An analysis of three existing payment models found certain screening tools and other designs led to some Medicare beneficiaries being excluded and prompted the creation of a new guide on how to root out bias in models.
Researchers with the Center for Medicare and Medicaid Innovation (CMMI) outlined in a Health Affairs article troubling instances of implicit bias in three models: Kidney Care Choices, Comprehensive Care for Joint Replacement and Million Hearts Cardiovascular Disease Risk Reduction. The findings come as CMMI is undergoing a strategic refresh aimed at boosting health equity in value-based care.
“These findings are troubling not only because of the limited access to the benefits of Innovation Center models but also because diverse model participation is critical for robust evaluation and confidence in generalizing results to all of the populations served through [Centers for Medicare & Medicaid Services (CMS)] programs,” the article said.
The center’s review started looking at health disparities in each of the model’s target populations. Researchers then explored the screening tools, provider tools, design of payments and risk adjustment as well as model and evaluation design.
CMMI took initial actions to address the sources of bias for the models, but the authors said the findings underscore the need for more systemic actions. The center has started developing a step-by-step guide for how to screen and mitigate bias within models.

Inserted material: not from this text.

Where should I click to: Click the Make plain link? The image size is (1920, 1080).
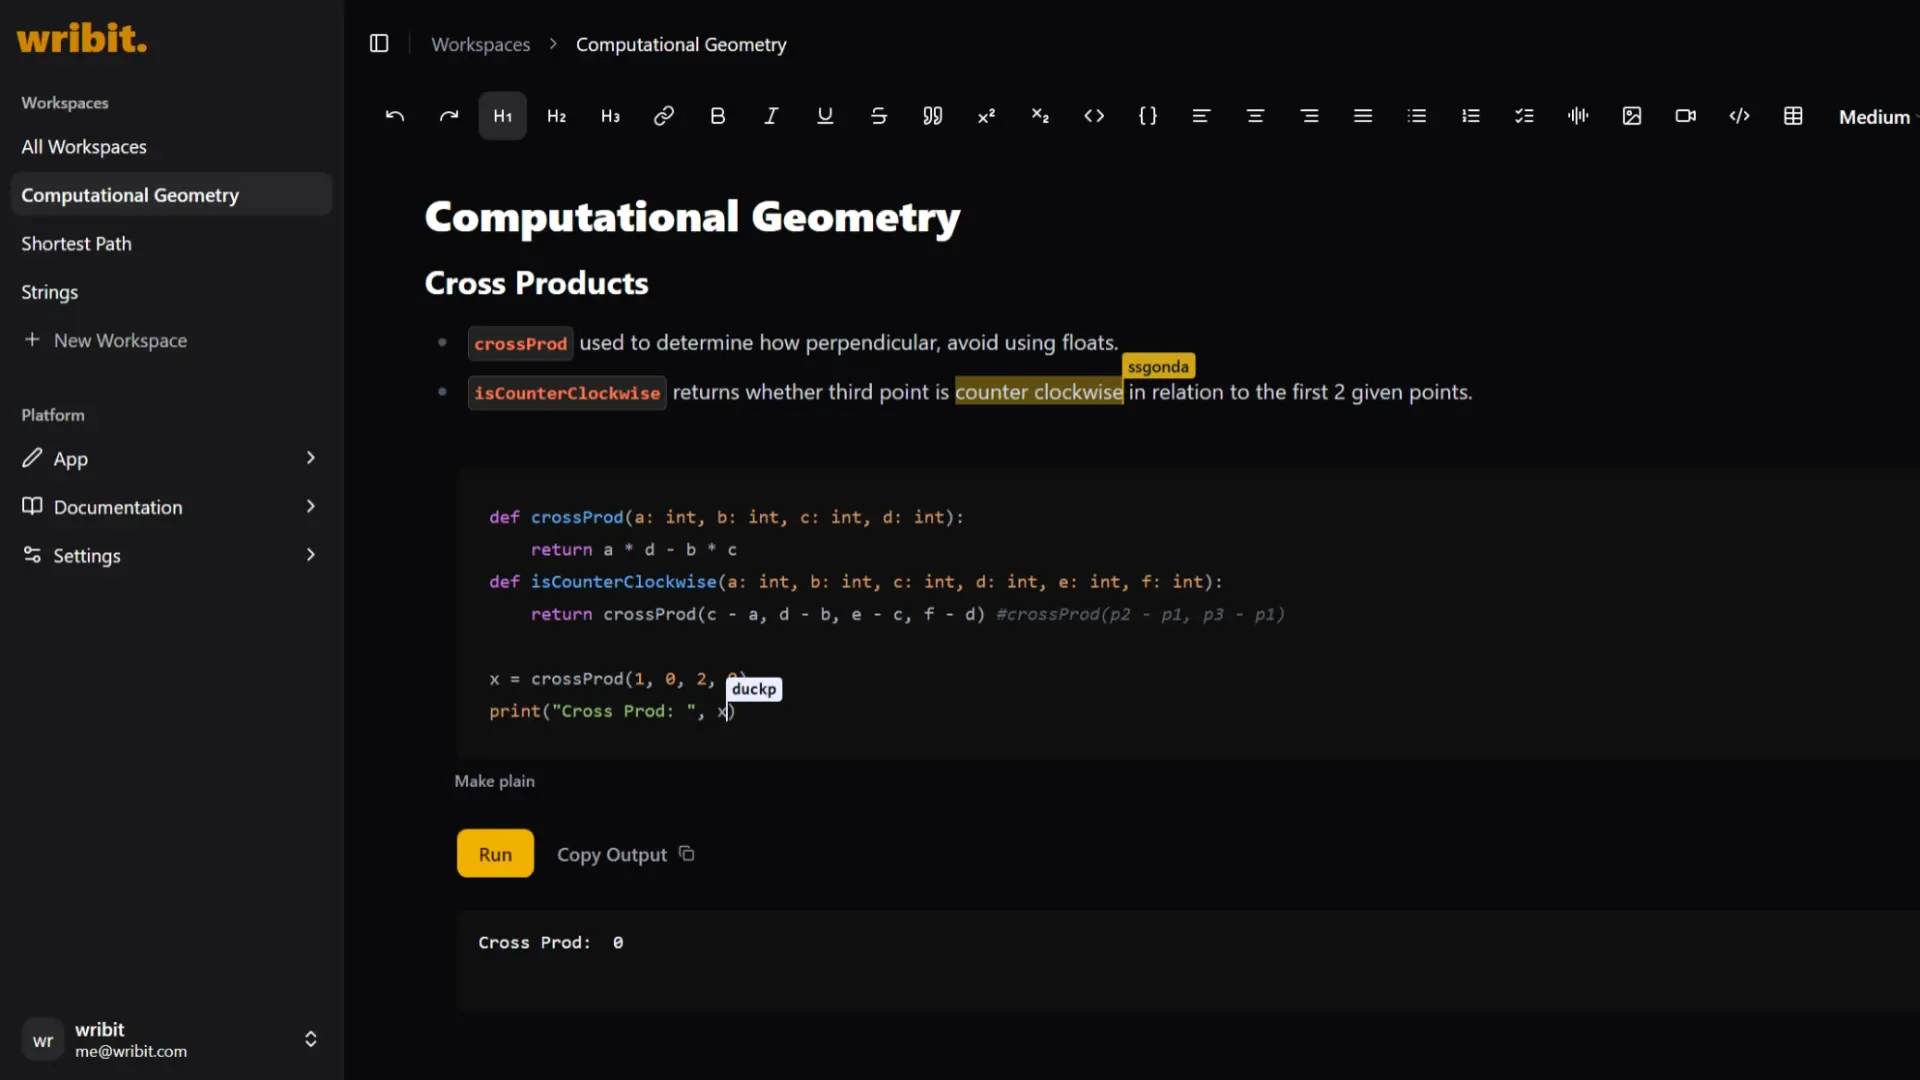tap(494, 781)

This is the latest action taken by CMMI to address health equity, part of a larger effort by the Biden administration. CMMI called for participants in the ACO REACH model to create a health equity plan outlining the participants’ actions on equity, and officials have said the requirement could be extended to other models.
Here are the key findings for each of the models:
Kidney Care Choices Model
CMMI found that while Black Americans were more than three times more likely to have end-stage renal disease, the model’s medical eligibility criteria for beneficiaries may have erroneously excluded Black Americans.

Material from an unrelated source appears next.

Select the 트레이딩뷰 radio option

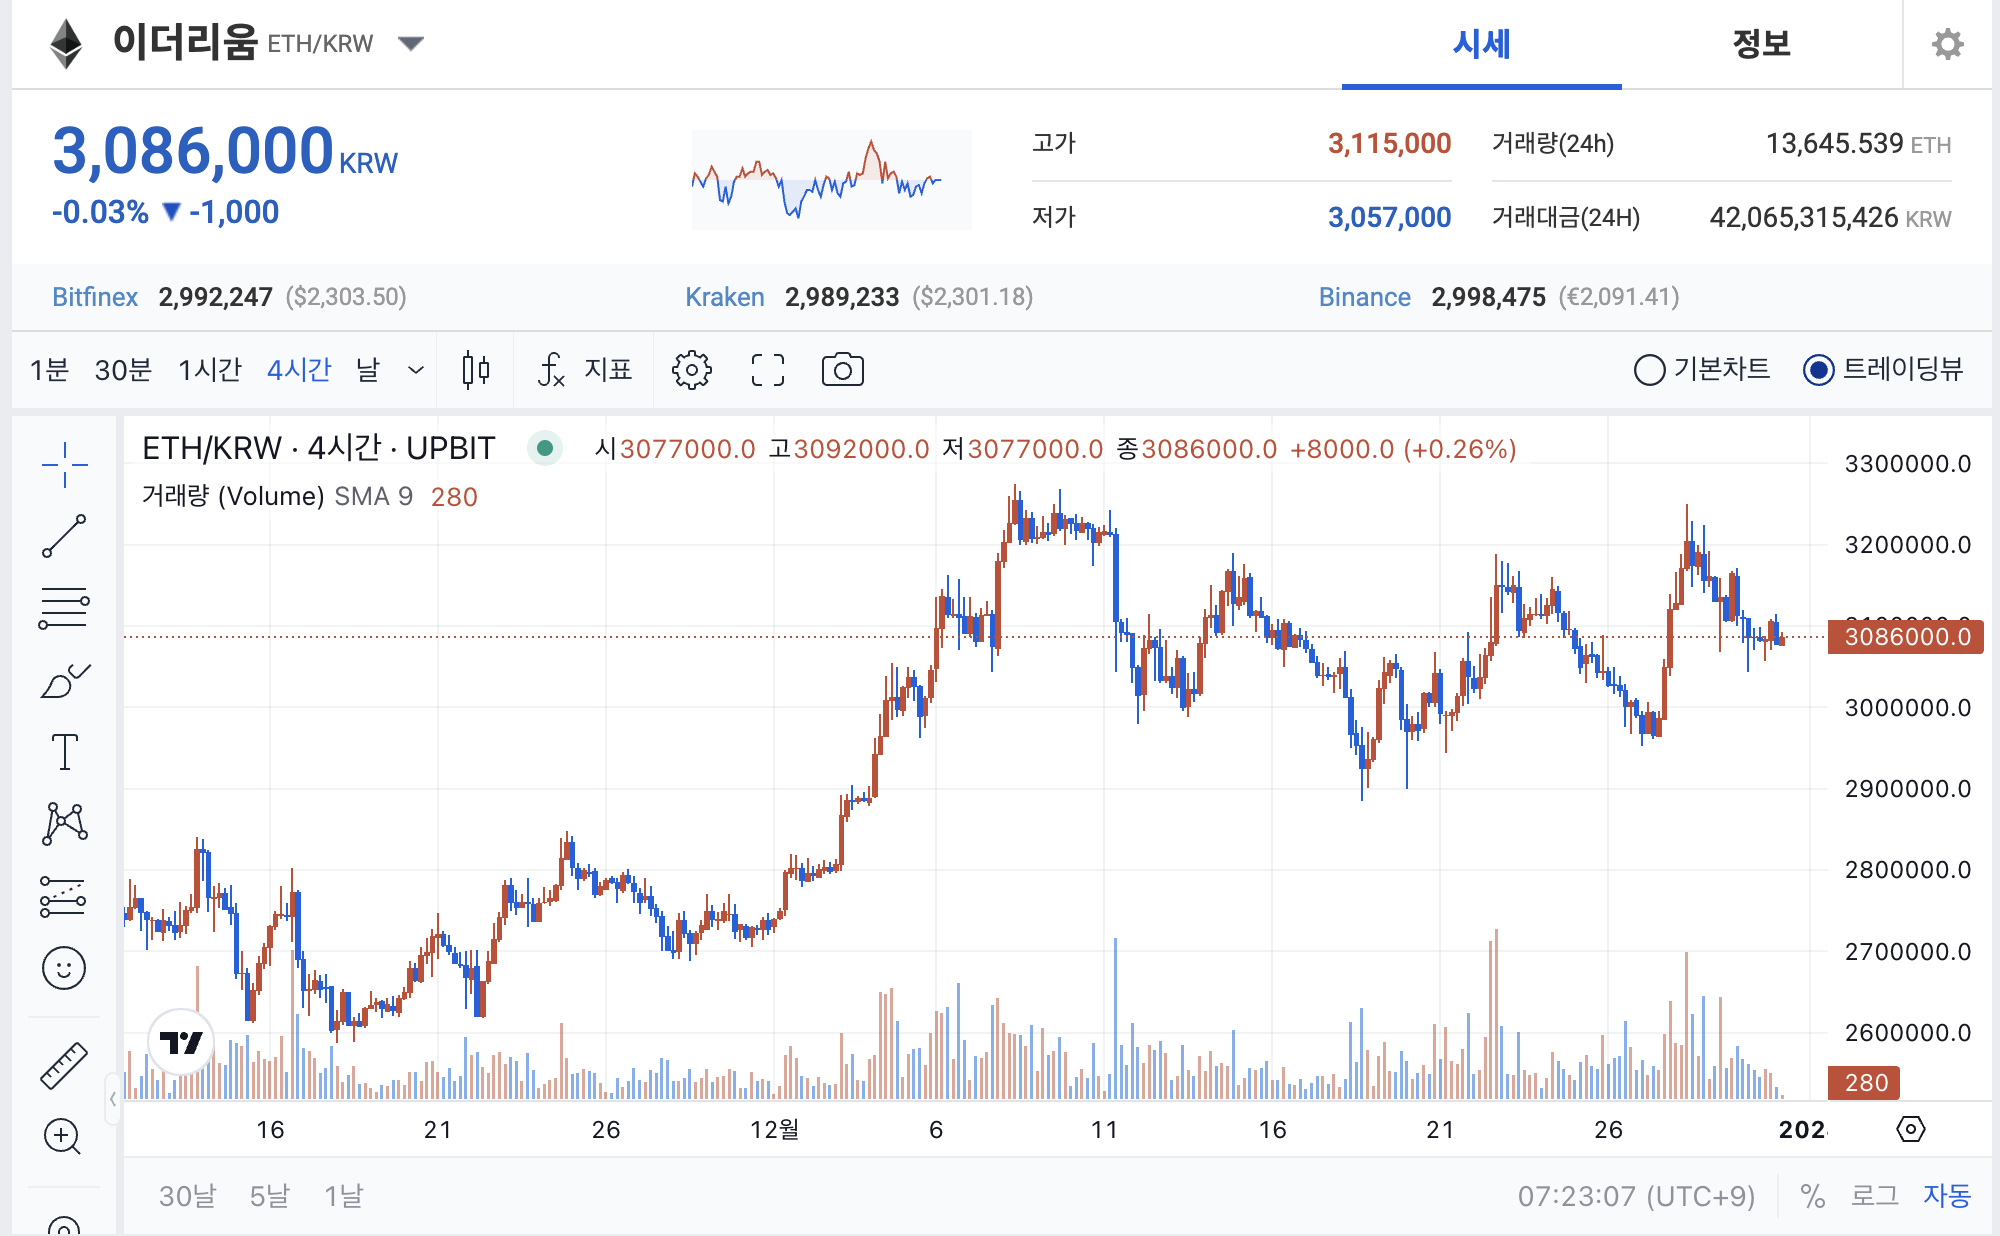coord(1818,370)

The model, however, aligns beneficiaries based in part on their level of kidney function rate. But experts have warned that the race adjustment applied to the beneficiary screening tool “artificially elevates kidney function in Blacks, leading to delayed referrals to specialists and transplant listing, and potentially worse health outcomes for Black patients,” the article said.
A taskforce from the National Kidney Foundation and American Society of Nephrology recommended in September 2021 that there should be a revised screening tool that doesn’t include race. The model started its performance period on Jan. 1, 2022, and providers may have assessed beneficiaries based on the race-adjusted tool before the task force’s guidance was released.
Using the race-adjusted tool may have “erroneously elevated black beneficiaries’ kidney function, and, as a result, they may have been incorrectly assessed as not meeting the medical eligibility criteria for the model,” the article said.
Comprehensive Care for Joint Replacement Model
The payment model offers participating hospitals a target price for their episodes of care from the hospitalization to 90 days after the facility discharge. That price is based on the blend of the facility’s historical spending and regional averages, but not on social risk factors.
An evaluation of the model found that beneficiaries “receiving joint replacements at participating hospitals while the model was in effect were less medically complex than those receiving joint replacements at those same hospitals before model implementation began,” the article said.
Beneficiaries in the model were also less likely to be dual-eligible. CMS, in turn, revised its risk adjustment formula for the target price to include dual eligible status when the model was extended starting this year.
Million Hearts Model
The model was developed to predict cardiovascular risk in patients over 10 years. Any beneficiary that had an elevated risk is eligible for the model and gets targeted interventions for heart attack and stroke, the Health Affairs said.
Researchers found that the risk calculator used to predict risk scores were developed specifically for Black and White populations, the article said. It in turn appears to have underestimated risk in patients in other racial and ethnic groups as well as those with lower socioeconomic status.